And well scorched those areas were. Nehpets had watched eagerly. Space ships firing beam weapons had been one of his favourite things in sci-fi shows. The beam weapons had completely melted the building and a good area of space around each of the two they had hit so far turning the ground to glass. But now as they approached the third and more difficult to destroy they could see activity. Their final target was an underground laboratory and was supposed to be top secret.
Thil’Nir took them high enough into the air that they wouldn’t be spotted easily as the shuttles comms and sensors officer scanned the ground and focused in the ships external cameras. “It looks like some form of makeshift fort has been built on top of the entrance.”

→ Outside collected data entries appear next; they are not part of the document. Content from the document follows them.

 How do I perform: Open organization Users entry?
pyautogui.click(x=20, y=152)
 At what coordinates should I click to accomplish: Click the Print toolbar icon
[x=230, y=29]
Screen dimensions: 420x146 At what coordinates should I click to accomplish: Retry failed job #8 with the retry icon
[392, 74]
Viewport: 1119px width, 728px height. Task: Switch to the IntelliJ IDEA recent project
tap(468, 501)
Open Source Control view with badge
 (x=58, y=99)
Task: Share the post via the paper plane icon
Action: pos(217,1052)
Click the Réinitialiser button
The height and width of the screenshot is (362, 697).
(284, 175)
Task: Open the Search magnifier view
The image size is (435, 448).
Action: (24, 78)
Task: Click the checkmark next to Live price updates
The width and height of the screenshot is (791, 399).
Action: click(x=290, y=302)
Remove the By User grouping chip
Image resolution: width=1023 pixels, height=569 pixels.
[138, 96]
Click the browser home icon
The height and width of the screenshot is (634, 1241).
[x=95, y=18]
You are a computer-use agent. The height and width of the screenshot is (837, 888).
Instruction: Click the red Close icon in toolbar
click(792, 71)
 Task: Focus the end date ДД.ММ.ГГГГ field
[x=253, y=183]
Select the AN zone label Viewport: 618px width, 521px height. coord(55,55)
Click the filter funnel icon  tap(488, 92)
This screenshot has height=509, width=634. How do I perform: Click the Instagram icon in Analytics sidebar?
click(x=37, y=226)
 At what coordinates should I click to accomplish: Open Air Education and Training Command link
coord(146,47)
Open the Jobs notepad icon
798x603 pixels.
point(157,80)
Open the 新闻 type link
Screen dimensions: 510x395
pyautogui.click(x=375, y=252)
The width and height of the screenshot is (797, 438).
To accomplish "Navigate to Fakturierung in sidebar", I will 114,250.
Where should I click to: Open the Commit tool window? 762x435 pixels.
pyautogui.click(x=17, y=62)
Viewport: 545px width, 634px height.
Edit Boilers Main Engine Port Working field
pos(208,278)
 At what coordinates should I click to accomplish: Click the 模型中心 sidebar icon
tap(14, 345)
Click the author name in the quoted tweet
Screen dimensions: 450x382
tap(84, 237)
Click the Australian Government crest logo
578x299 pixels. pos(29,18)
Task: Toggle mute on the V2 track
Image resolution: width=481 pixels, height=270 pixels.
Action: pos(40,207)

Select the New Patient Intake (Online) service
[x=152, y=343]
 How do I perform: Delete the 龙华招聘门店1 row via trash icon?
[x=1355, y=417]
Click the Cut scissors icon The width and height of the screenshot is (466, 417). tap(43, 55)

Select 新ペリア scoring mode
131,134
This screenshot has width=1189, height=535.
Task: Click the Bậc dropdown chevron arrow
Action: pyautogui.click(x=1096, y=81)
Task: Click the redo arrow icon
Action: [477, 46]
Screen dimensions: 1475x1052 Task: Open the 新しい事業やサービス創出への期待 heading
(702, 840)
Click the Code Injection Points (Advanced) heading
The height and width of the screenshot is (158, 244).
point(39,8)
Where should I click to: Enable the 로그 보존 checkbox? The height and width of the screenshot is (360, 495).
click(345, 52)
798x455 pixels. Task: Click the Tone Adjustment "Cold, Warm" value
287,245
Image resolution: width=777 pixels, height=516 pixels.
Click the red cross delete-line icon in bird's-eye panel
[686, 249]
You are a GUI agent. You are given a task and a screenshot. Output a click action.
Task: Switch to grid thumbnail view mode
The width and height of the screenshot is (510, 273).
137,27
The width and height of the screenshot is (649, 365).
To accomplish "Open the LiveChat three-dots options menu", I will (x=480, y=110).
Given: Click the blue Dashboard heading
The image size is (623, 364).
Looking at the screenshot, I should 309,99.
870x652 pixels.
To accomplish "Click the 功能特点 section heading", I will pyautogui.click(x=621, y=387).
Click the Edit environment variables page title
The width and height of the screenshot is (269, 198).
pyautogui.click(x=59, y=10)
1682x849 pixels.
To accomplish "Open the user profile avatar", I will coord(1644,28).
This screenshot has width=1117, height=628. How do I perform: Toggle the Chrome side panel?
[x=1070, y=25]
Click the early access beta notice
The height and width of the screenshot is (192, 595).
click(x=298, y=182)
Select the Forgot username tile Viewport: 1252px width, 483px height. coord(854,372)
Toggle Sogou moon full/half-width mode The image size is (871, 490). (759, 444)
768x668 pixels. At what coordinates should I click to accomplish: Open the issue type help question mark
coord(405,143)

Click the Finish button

“Erm, that’s a barn.” Nehpets corrected. “It must be steel framed and well-built to be standing still.”
“Sir, I am also reading a strange energy signature coming from that area too. I think it is Choran.”
“Who are they?”
“Some would say the scourge of the galaxy, though they’re not thought to have ventured this far away from their home planet. We still worry about them discovering your world, or us meddling with it.” Thil’Nir said from the flight control console.
“An enemy of yours then?”
“Sadly yes they are. They are the enemy of all free people and those that do not bend to their will. Many of them are also agents of the realm of Darkness.” Gan’Yamir said. “Comm warn the fleet to be on the lookout for Choran ships. Destroy on sight, we can’t risk them getting a signal out to others and alerting them to the presence of this planet.”
“Yes Sir.” The Chittan at the comms and sensors panel said.
“Thil’Nir, take us in to land, then be ready to provide air support.”
“Not to sound untrusting, but if your enemy is there and there are at least twenty humans wielding a good array of weapons, won’t we be outmatched?” Nehpets said.
“I will ensure our safety” Pheo’Nix said with a smile.
“Still to be on the safe side take this Nehpets.” Thil’Nir said as he drew his side arm and passed it over.
Nehpets didn’t like the idea of harming others, but he didn’t like the idea of being harmed by others either so took the beam pistol and thanked the Chittan pilot.
“You said this was a foreign country to yours and you wouldn’t be able to speak their language, so take this too. We understand each other because of these devices; you’ll need it if you want to understand them. Let’s just hope their languages were among the entertainment signals we picked up.” Gan’Yamir said.
“Thank you, I’ve always wanted to visit Brazil, it’s a shame I am only getting to do so now.”
The shuttle landed and Nehpets, Gan’Yamir and Pheo’Nix walked down the rear ramp to the slowly dying grass of the field in front of the first of the barricades set up by the armed group. They had no distinctive uniform and though the men guarding the barricade were thick set and hardy looking, they didn’t look particularly aggressive. They did how-ever look extremely surprised to see a UFO.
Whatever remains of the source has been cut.